Now it is time to actually improve the plot! We will do so by adding a title, adding labels to our axis, adding a legend and also adding a small grid to improve readability of the actual data. You'll notice that python will automatically start grouping all our data on the axis now that we have converted it into the correct data formats.

In [None]:
better_plot = plt.figure()
plt.plot(TU_date, TU_temp, color = 'tab:blue', label='TULSA INTERNATIONAL AIRPORT')
plt.plot(WI_date, WI_temp, color = 'tab:orange', label='WICHITA DWIGHT D. EISENHOWER NATIONAL AIRPORT')
plt.plot(DM_date, DM_temp, color = 'tab:purple', label='DES MOINES INTERNATIONAL AIRPORT')
plt.legend()
plt.xlabel('Date')
plt.ylabel('Average Temp (C)')
plt.title('Daily average temperature')
plt.grid(linewidth=0.2)
plt.close()

In [None]:
better_plot

### 4.3.3 Dots or lines?

What's a better visualization? Dots or lines? It all depends on the situation.

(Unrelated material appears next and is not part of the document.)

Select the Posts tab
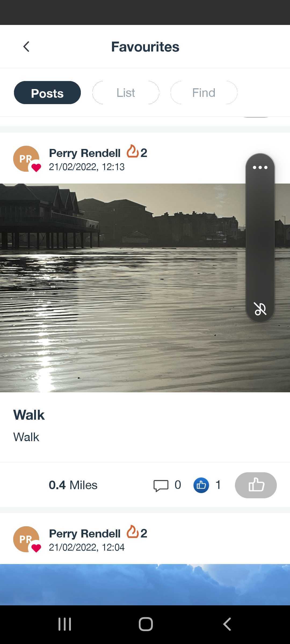290x644 pixels. click(x=47, y=93)
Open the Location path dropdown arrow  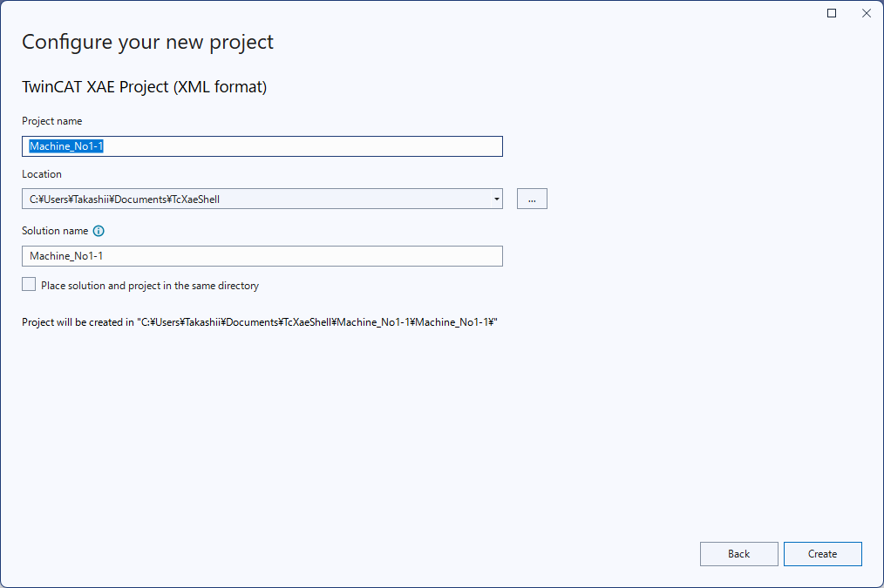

In theory, lines 'make up' data that does not exist when connecting data points. That is why overall, a **scatter plot** is preferred. Especially when your dataset is large enough, it gets the message across well enough.

When your dataset becomes a lot smaller, for example when zooming in on a small part, a scatterplot starts to become less meaningful. In such a case, it might be worth looking into a **line plot**.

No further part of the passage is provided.